Sidestep: Ancient skeleton linked to Polynesia
The Pingpu Peoples are a branch of the Austronesian Linguistic Family spread from the Lanyang Plain, The Northeast Corner, The Northern Coast, Taipei Basin, and Western Plains to Tainan, Kaohsiung and Pingtung. Living by the sea, the Pingpu and other Austronesian people of Asia have been traveling with each other by boats.
A human skeleton formally buried almost 8000 years ago on a small strategic island off China's coast is creating some excitement that it may represent a direct line to the world's youngest race - New Zealand's Maori and Polynesians. Genetic evidence has long suggested Polynesians - including their youngest branch the Maori - derived from Taiwan's aboriginal people. Now the link may be made in the skeleton found on 400 square metre Liang Island, part of Taiwan controlled Matsu islands, within shelling range of China's Fujian Province.
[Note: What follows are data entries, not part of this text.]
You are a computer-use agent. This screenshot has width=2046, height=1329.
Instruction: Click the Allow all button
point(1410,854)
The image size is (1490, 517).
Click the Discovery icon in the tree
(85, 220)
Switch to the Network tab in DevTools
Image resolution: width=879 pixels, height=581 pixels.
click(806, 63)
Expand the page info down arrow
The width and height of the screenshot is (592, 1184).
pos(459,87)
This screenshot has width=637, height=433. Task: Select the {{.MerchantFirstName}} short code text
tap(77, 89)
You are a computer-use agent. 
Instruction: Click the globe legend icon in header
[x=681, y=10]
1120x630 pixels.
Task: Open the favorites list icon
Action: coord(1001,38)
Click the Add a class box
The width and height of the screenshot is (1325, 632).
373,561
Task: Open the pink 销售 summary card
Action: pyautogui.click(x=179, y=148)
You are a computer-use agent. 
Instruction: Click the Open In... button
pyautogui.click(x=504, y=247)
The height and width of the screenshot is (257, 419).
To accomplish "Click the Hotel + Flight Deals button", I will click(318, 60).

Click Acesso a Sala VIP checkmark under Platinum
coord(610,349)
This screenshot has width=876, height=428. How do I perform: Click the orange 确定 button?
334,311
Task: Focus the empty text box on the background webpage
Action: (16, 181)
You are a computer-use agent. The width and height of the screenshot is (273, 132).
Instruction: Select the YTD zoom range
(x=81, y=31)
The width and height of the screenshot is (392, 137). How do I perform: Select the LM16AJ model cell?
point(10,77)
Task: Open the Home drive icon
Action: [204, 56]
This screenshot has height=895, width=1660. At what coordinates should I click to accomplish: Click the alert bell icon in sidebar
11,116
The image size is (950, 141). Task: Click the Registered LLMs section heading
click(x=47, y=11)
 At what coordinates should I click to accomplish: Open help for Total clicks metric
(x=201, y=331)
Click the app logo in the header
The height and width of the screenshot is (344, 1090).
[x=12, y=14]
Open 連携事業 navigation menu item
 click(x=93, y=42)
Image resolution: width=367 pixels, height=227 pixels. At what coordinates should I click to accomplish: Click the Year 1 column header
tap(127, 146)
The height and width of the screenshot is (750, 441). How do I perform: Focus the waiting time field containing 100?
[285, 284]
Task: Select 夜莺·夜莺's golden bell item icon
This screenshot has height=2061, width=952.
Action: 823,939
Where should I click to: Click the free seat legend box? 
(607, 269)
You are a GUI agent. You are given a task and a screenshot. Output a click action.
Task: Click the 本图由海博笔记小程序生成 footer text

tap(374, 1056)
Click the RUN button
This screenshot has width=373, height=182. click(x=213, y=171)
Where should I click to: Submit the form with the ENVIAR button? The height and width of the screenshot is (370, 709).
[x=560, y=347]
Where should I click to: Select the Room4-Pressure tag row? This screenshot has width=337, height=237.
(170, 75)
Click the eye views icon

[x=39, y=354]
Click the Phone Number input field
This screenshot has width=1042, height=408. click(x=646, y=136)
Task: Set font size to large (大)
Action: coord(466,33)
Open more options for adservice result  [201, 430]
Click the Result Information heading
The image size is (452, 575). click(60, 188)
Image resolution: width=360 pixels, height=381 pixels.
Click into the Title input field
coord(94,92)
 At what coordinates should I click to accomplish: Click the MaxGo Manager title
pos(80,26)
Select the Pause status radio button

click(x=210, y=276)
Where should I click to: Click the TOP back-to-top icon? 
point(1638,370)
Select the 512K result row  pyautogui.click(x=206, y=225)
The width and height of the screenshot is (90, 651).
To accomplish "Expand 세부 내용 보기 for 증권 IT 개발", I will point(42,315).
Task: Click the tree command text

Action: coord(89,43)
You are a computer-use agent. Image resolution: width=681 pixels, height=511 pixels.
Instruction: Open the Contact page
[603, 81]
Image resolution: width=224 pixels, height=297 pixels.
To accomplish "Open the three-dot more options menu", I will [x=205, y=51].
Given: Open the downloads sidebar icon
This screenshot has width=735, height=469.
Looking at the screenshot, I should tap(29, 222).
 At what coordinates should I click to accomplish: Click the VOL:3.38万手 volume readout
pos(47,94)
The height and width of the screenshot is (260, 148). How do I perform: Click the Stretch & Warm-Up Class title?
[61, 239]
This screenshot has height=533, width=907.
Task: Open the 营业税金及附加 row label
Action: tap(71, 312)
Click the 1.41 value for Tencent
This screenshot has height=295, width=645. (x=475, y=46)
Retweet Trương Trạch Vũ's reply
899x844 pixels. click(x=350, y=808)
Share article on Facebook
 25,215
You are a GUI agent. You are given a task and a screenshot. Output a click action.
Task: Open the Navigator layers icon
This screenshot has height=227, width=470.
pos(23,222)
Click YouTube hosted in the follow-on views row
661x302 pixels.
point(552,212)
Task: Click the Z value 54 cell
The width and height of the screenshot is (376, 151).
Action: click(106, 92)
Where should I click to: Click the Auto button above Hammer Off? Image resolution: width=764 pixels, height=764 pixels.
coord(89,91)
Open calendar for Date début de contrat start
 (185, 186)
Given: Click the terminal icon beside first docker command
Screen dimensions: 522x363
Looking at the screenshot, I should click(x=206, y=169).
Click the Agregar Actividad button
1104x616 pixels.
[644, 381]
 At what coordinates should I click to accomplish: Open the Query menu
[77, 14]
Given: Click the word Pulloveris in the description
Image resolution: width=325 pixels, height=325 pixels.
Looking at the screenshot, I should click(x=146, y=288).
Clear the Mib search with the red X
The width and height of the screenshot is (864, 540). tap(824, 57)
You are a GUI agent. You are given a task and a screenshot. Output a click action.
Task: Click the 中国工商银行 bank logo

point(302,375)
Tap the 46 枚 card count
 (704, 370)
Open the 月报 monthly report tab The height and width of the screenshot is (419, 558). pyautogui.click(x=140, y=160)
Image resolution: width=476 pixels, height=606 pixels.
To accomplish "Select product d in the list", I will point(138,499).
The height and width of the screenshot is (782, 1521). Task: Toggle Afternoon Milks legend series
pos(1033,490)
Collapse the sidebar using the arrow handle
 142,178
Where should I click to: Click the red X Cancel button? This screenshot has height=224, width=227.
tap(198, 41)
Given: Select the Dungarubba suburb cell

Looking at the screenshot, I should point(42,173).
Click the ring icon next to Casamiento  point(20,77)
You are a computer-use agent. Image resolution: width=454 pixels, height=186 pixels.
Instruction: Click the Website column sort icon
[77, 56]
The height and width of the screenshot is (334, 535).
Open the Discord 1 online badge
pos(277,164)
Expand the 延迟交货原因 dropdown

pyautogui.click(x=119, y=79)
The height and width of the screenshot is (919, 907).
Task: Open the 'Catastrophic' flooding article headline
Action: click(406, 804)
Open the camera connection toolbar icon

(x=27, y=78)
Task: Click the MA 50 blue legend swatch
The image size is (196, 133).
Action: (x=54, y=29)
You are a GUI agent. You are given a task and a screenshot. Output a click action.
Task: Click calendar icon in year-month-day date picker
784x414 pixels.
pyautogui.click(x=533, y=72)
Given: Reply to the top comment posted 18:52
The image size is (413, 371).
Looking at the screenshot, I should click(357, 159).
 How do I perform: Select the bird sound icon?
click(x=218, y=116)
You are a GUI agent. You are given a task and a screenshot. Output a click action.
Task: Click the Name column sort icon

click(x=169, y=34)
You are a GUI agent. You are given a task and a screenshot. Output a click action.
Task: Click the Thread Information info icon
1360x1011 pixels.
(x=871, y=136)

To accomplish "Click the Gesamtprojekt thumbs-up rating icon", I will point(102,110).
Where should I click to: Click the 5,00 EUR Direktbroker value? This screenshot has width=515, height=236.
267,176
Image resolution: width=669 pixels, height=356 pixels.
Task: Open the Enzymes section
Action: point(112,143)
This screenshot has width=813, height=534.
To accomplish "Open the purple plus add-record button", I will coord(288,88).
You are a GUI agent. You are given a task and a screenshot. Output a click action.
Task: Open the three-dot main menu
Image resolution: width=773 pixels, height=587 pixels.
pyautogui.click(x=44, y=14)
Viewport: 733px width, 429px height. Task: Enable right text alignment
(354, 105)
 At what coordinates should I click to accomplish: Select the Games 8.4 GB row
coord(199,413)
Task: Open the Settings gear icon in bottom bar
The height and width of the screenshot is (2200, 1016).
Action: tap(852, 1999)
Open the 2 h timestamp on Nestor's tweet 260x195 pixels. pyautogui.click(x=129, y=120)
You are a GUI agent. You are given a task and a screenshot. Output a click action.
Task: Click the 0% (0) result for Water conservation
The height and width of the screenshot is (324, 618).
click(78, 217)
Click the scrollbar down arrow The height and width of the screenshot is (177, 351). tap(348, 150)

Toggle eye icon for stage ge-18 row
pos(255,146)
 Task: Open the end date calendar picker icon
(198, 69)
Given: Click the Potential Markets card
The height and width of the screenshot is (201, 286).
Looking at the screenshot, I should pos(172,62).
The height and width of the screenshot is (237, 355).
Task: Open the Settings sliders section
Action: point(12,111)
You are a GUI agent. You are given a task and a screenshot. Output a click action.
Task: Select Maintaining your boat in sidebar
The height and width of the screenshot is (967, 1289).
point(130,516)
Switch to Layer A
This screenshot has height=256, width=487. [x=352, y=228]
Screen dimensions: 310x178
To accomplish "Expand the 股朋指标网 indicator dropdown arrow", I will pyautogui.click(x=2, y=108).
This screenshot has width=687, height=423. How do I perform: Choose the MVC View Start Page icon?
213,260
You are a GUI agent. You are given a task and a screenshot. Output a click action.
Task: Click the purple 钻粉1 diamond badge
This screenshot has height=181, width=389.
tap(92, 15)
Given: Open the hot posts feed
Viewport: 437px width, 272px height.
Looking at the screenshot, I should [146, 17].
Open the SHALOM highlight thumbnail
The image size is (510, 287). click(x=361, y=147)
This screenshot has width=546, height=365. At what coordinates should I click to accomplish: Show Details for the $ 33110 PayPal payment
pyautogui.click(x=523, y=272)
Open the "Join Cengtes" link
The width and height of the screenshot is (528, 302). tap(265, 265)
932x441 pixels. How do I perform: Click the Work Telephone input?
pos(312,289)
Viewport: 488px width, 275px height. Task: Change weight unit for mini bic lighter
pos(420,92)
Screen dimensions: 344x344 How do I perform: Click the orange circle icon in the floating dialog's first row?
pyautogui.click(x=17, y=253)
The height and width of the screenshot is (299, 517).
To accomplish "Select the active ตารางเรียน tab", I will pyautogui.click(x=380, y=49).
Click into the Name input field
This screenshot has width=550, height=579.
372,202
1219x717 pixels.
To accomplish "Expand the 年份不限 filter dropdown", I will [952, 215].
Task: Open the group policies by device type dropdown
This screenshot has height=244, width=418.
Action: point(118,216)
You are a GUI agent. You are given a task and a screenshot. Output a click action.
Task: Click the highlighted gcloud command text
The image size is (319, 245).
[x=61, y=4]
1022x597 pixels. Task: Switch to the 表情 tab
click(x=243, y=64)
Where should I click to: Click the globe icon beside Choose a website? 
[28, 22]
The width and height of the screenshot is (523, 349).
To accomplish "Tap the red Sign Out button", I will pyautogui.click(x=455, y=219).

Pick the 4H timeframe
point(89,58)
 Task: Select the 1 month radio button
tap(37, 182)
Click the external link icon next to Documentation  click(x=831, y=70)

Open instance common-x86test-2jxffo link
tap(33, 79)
The skeleton was discovered by the Taiwanese military who were building a road on the unpopulated island. Taiwan's Council for Cultural Affairs says more scientific investigation is need after a local archaeological team exhumed the remains, believed to be 7900 years old. The bones are thought to have belonged to a male, around 167 centimetres tall (5'6"), who was between 30 and 35 years of age at the time of his death. "We will send the remains to the US and Germany for more professional accelerator mass spectrometry radiocarbon dating and DNA biochemistry analysis," the Council said in a statement.
The head of the archaeological team, Chen Chung-yu, told Agence France-Presse the clue to the Polynesian link was in the burial. "Judging from the way the body was buried, it could be a person from what we now call the Austronesia language family," said Chen. Taiwan's aborigines belong to the same language family, as do the people who migrated through Melanesia, as the Lapita people, and out across the Pacific, reaching as far as Hawaii, Rapanui and New Zealand. Chen told AFP the body was buried in a foetal position like the one used by Taiwan's aborigines as late as the 20th century.
The find, if proven, could link all Polynesians and Taiwanese aboriginal people to southern China. "The people of the Austronesian language family lived near the ocean and were very mobile," Chen told AFP. "They had developed some level of shipbuilding techniques that had already enabled them to sail far away from land."